Hackers who stole hundreds of thousands of card details from upscale retailer Neiman Marcus set off more than 60,000 security alerts – but these were all missed by security staff at the company, according to a report by Bloomberg Businessweek.
The report, citing an 157-page analysis by the firm’s security team, also quoted security experts who said that the attack was most likely not the work of the attackers who stole 40 million credit card numbers from Target. Bloomberg’s report says that the Neiman Marcus attackers wrote code to target that specific network, and their methods were not related to those used in the Target Breach.
The malware used in the attack was “self-concealing”, according to PC Mag’s report, but the attackers had to reinstall it in registers every day, which set off hundreds of alarms. But while Neiman Marcus’s systems flagged the behavior, it did not recognize the software itself as malicious.
Hackers penetrated company systems on March 5 2013, according to the report, and four months later began stealing from stores around the country, according to the Atlanta Journal Constitution.

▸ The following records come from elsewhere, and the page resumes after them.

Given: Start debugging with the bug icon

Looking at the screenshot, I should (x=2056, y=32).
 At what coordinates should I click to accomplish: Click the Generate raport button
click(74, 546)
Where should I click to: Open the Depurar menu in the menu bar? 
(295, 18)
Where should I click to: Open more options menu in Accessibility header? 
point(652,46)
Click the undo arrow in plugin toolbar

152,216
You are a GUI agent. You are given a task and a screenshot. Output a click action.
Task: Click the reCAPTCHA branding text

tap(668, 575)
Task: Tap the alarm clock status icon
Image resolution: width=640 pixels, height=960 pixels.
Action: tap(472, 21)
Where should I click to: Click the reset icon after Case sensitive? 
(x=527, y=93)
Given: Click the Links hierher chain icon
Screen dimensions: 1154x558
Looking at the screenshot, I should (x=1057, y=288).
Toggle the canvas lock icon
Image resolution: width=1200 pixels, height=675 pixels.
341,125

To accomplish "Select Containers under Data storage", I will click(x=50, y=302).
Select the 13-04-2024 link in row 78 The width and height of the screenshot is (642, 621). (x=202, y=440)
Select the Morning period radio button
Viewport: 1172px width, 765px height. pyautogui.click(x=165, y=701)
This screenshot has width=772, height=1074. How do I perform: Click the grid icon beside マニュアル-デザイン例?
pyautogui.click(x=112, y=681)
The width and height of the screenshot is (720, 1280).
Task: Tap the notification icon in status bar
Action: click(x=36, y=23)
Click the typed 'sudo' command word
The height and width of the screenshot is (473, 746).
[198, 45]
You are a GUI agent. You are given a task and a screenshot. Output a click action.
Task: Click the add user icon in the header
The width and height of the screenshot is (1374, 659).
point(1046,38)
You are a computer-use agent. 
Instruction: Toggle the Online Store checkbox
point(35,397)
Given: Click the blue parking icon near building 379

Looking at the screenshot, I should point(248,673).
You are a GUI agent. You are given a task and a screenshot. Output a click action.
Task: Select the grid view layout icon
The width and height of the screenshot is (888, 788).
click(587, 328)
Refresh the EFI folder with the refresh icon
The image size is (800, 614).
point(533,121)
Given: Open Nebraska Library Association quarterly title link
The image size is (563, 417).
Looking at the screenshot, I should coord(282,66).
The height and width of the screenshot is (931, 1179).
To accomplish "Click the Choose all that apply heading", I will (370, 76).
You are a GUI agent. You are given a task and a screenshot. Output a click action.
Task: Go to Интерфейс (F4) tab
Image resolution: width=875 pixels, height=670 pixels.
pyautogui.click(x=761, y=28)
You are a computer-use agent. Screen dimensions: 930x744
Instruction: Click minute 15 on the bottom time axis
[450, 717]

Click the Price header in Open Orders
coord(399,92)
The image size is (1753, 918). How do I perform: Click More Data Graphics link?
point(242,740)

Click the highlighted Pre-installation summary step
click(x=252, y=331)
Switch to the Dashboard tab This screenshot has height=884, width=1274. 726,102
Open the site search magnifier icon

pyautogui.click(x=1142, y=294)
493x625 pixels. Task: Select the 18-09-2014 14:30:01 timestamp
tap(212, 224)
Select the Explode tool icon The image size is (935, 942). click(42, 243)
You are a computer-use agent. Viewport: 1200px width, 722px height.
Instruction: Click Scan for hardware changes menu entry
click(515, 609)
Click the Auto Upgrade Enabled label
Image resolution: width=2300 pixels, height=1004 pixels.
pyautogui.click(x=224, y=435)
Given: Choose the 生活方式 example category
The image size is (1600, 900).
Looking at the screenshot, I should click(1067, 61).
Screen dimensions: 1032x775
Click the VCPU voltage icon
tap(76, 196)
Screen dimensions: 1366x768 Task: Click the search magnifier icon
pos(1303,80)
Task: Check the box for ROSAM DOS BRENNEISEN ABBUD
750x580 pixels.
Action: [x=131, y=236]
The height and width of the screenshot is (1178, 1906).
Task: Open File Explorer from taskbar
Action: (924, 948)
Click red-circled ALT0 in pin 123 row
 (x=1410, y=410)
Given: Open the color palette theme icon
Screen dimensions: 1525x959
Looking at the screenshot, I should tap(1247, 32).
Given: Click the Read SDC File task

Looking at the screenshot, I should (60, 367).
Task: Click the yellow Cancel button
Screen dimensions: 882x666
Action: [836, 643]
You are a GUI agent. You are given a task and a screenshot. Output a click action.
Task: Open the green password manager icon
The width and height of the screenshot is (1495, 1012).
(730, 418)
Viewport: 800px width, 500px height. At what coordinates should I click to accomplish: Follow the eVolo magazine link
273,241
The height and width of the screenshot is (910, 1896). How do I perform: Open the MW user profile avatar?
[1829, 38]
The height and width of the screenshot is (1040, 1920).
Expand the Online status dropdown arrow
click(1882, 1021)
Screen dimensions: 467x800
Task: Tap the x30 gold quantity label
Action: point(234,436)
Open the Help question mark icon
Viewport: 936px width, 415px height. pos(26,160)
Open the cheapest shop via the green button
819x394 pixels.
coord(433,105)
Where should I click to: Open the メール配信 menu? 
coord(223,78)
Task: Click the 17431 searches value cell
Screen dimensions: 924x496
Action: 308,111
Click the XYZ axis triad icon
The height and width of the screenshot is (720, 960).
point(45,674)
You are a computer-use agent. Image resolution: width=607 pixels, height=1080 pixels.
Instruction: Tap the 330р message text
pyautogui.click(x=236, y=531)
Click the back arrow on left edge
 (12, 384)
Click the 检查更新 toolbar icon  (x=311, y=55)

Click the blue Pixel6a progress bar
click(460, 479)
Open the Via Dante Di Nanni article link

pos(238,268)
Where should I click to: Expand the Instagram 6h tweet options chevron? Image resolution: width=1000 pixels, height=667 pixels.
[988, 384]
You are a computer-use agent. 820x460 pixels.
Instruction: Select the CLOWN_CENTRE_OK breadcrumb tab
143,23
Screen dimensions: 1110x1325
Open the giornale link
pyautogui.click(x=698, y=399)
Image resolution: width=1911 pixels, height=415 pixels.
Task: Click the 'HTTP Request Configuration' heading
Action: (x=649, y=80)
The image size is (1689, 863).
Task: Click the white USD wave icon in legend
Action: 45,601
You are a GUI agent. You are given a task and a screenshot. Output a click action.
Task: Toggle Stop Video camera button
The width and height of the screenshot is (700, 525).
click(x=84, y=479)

Speaking to Bloomberg Businessweek, Ginger Reeder, a spokeswoman for the company, said that the hackers gave their software a name near-identical to the company’s payment software, so that alerts went unnoticed among the thousands the security team faced daily, “These 60,000 entries, which occurred over a three-and-a-half month period, would have been on average around 1% or less of the daily entries on these endpoint protection logs, which have tens of thousands of entries every day.”Reeder said that while initial estimates suggested 1.1 million cards might have been exposed in the breach, the real number was likely lower than 350,000, of which 9,200 have since been used fraudulently.
The chain is offering all customers who shopped during the period a year of free credit monitoring and identity theft protection.